Pude sentir, sin siquiera tocarnos, que extendía uno de sus brazos con detenimiento, como si estuviera palpando el pasto, camino al enlace entre sus dedos y los míos. Quise abrir los ojos y preguntarle si hablaba en serio. Pero tan solo en meditar en la posibilidad de aquel atrevimiento, sabía que lo echaría todo a perder. Me detuve. Detuve mis pensamientos aleatorios, mis inseguridades, el movimiento tembleque de mi cuerpo. En el transcurso del siguiente segundo, contemplé mi completa existencia poco antes de estrechar también mi mano y buscar la suya en el aire, en la oscuridad de la noche, en un vestíbulo plagado por la oscuridad de los alrededores.
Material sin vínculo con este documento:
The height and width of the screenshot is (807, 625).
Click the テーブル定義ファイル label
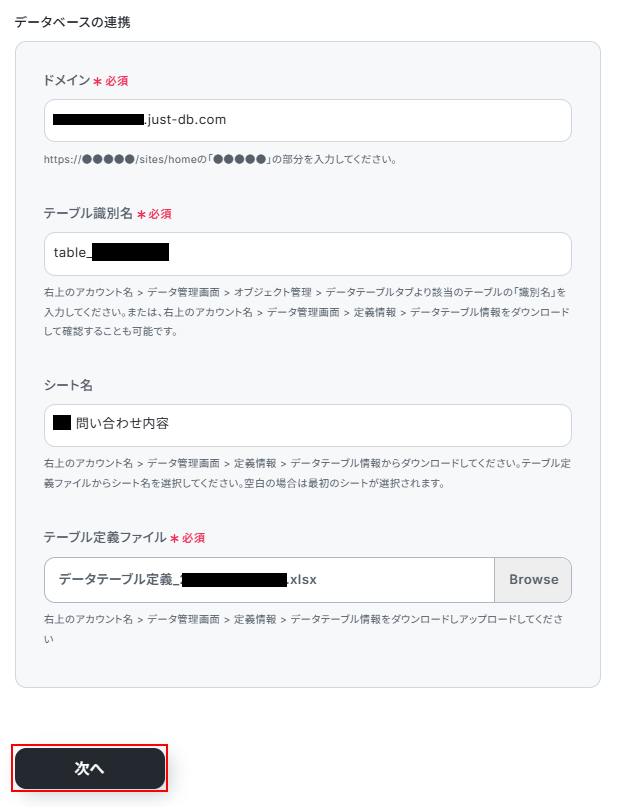pos(105,537)
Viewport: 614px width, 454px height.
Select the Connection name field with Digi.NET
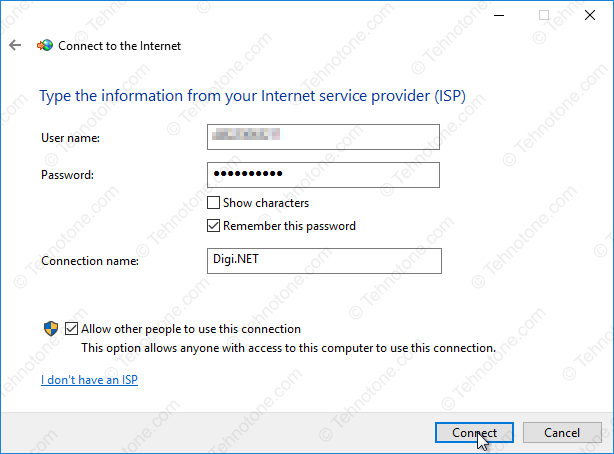pos(324,261)
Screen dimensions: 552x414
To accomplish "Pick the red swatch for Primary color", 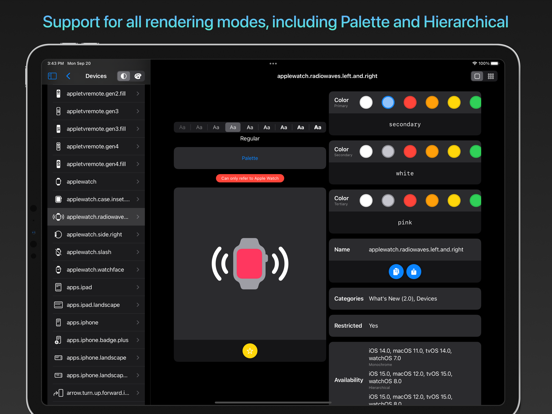I will (410, 102).
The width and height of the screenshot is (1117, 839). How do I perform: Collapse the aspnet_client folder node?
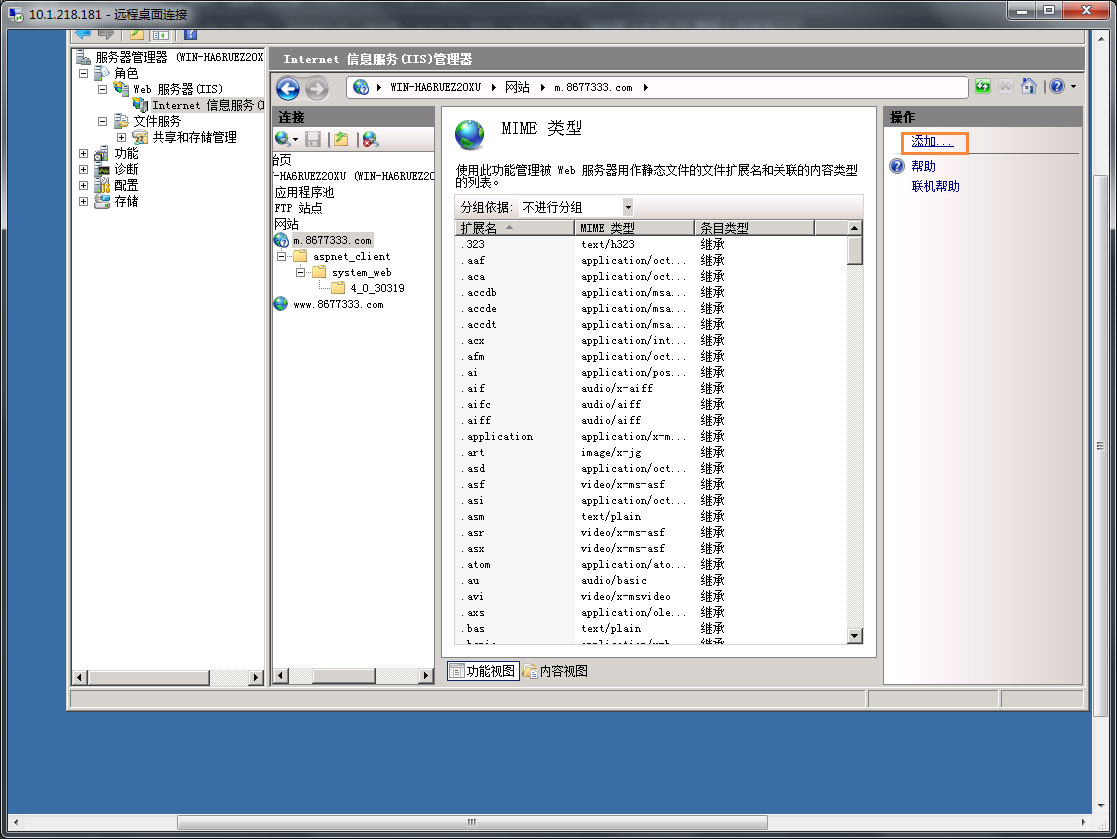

Una vez que sus dedos se encontraron con los míos, no me dejó tiempo de reaccionar a la calidez de su carne y la singularidad de la palma de su mano, y presionó con fuerza, como si estuviese aferrándose a mi alma y yo a la suya.


Ni dijimos nada. A ese punto, las palabras eran innecesarias. La tensión de mi cuerpo fue diluyéndose como el golpe de calor que de pronto me asaltó. Todo lo que convoqué después fue seguridad, dominio, una fragancia placentera. Sostuve su mano el tiempo necesario como para inducirme y entregarme a una manifestación de cansancio propia del cuerpo. El peso de mis huesos comenzó a abandonarme y no me preocupé de la noche, o de sus pensamientos, o de sus dudas y de las mías, o de todo aquello que no constituía como humanos. Seguramente, desde el otro lado del campo, sus sueños le decían otra cosa. Quizá poseía la habilidad de filtrarme también en sus sueños y ser de él. Me deslindé de la carga sobre mis hombros y me dejé seducir por el sonido apacible de su corazón. Me dormí con su nombre entre mis labios.